= 3-D Film Preservation Fund =

American nonprofit organization

The 3-D Film Preservation Fund (or 3DFPF) is a 501(c)(3) nonprofit corporation, dedicated to the preservation of stereoscopic motion pictures. It was formed in 2006 by Jeff Joseph of Sabucat Productions, Robert Furmanek (brother of Ron, and Daniel Symmes of Dimension-3.

In September 2006, the 3DFPF hosted the second World 3-D Exposition in Hollywood, California as part of a ten-day festival of 3-D movies, held at Grauman's Egyptian Theatre.
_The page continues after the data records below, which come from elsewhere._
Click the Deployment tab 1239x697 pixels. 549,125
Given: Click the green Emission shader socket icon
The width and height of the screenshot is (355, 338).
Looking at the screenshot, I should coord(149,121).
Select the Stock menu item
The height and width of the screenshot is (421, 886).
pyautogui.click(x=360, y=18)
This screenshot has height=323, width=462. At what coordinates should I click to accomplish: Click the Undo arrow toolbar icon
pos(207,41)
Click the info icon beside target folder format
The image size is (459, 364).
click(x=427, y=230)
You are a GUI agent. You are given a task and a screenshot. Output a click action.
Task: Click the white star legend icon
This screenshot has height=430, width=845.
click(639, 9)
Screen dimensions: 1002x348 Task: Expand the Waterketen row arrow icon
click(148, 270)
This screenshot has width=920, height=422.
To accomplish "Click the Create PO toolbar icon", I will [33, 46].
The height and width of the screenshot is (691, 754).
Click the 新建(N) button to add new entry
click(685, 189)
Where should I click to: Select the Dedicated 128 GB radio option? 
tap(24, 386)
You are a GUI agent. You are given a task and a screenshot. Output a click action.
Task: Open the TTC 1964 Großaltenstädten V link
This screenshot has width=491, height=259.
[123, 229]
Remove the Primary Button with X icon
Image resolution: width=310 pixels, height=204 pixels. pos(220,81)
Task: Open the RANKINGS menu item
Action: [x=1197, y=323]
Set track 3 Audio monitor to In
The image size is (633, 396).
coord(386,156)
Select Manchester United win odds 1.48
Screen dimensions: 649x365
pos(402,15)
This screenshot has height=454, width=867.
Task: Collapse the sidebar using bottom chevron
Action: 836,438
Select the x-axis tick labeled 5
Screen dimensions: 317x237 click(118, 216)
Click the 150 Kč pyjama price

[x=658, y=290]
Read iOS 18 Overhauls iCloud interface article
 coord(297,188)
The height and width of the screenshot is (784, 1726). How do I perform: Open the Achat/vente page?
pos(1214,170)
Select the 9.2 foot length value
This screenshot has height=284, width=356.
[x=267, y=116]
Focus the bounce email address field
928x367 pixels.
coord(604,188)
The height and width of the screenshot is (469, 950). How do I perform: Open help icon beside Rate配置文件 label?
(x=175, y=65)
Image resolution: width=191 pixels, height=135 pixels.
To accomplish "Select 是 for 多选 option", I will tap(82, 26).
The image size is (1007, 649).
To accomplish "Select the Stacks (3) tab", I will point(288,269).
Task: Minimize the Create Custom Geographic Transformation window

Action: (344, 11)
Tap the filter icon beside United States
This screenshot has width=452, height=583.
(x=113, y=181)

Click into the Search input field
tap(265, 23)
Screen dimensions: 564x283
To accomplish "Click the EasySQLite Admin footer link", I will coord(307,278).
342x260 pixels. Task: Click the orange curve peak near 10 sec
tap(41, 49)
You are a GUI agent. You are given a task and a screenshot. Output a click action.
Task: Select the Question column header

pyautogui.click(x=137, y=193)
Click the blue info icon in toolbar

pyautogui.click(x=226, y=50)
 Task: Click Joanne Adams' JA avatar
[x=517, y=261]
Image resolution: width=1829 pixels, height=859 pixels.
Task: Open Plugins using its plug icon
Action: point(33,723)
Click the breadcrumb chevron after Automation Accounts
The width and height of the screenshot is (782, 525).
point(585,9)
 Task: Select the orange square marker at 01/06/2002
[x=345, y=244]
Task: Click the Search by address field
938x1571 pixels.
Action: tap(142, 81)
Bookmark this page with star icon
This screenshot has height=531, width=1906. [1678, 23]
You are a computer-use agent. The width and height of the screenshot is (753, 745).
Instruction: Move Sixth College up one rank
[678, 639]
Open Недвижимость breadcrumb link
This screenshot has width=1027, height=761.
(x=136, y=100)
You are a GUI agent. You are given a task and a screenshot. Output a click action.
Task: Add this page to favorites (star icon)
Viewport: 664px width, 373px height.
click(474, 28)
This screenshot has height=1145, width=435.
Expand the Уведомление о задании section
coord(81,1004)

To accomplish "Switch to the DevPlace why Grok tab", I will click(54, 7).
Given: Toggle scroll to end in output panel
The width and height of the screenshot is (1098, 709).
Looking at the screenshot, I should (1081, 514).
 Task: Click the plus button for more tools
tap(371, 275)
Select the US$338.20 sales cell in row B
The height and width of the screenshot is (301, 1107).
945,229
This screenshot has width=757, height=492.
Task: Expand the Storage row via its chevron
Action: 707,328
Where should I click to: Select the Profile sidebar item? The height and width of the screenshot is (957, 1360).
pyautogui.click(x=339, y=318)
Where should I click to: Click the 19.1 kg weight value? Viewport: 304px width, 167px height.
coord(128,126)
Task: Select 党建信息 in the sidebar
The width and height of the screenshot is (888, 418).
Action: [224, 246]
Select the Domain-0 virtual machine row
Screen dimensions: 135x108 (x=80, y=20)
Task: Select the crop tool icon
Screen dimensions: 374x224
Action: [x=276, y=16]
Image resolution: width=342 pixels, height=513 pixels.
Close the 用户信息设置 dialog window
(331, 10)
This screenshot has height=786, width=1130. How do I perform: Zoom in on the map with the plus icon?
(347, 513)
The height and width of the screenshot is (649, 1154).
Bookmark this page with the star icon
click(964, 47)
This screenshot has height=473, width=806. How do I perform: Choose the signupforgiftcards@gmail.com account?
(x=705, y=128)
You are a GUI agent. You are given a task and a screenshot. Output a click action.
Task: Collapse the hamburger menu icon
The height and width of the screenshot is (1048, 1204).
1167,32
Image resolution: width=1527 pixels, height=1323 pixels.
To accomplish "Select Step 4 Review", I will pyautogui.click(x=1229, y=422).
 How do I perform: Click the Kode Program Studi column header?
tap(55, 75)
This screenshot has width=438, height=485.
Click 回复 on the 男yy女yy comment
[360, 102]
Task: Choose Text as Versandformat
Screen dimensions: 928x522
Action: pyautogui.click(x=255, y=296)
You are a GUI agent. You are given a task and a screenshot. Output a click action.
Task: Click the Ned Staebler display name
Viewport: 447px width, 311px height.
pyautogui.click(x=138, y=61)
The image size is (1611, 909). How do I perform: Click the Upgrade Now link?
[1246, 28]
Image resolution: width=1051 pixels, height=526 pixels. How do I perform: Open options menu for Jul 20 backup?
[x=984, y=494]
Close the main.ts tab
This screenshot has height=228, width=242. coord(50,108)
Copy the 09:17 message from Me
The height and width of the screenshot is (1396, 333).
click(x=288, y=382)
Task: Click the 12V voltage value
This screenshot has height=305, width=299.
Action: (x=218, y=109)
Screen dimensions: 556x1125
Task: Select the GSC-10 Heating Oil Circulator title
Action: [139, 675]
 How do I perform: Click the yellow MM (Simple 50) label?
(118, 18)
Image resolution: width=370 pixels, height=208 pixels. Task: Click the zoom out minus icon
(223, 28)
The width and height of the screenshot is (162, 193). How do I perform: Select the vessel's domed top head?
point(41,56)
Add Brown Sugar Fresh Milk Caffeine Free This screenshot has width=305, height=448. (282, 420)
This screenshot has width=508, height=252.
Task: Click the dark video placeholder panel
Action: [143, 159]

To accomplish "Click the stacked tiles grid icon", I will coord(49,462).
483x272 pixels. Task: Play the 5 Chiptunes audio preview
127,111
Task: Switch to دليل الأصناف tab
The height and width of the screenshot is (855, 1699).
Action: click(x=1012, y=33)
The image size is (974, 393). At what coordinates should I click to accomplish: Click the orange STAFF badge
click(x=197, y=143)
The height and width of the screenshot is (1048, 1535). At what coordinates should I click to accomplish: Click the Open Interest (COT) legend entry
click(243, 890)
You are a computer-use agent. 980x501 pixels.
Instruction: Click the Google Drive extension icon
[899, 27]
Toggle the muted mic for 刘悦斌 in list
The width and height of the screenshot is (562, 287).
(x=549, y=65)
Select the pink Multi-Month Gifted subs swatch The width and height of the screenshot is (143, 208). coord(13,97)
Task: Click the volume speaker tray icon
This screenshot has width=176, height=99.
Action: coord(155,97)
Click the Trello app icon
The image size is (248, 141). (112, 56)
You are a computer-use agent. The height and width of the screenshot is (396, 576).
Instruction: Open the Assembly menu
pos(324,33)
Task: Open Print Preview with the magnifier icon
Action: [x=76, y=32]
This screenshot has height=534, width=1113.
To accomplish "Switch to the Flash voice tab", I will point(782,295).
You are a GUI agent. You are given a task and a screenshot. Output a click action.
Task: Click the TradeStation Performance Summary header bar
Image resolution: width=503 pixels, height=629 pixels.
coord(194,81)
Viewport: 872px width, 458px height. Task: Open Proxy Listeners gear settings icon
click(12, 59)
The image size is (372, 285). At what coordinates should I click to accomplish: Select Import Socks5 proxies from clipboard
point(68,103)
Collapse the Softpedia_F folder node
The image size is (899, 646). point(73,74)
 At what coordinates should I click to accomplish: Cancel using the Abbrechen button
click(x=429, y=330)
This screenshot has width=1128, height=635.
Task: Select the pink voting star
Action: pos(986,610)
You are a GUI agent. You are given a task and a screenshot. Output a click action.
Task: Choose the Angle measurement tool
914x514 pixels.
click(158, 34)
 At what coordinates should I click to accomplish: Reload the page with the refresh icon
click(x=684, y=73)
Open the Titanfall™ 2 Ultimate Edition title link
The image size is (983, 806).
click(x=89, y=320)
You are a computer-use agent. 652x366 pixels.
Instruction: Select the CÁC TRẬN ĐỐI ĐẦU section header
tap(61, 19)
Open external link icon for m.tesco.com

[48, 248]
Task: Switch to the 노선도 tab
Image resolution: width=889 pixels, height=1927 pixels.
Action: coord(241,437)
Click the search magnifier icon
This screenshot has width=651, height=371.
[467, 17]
Along with the favorites of the previous exposition were newly discovered features and shorts, and like the previous Expo, guests from each film. Expo II was announced as being the local for the world premiere of several films never before seen in 3-D, including The Diamond Wizard and the Universal short subject, Hawaiian Nights with Mamie Van Doren and Pinky Lee. Other "re-premieres" of films not seen since their original release in stereoscopic form included Cease Fire!, Wings of the Hawk, Those Redheads From Seattle, and Taza, Son of Cochise. Also shown were the long-lost shorts Carmenesque and A Day in the Country (both 1953) and Kelley's Plasticon Pictures (1922), the earliest surviving 3-D film. All new films were restored by the 3DFPF. Except for a few short films presented in anaglyph form in the early months of 1953 (not widely seen), all of the features, shorts, and cartoons exhibited in commercial theaters from 1952 through 1955 were projected using polarized light.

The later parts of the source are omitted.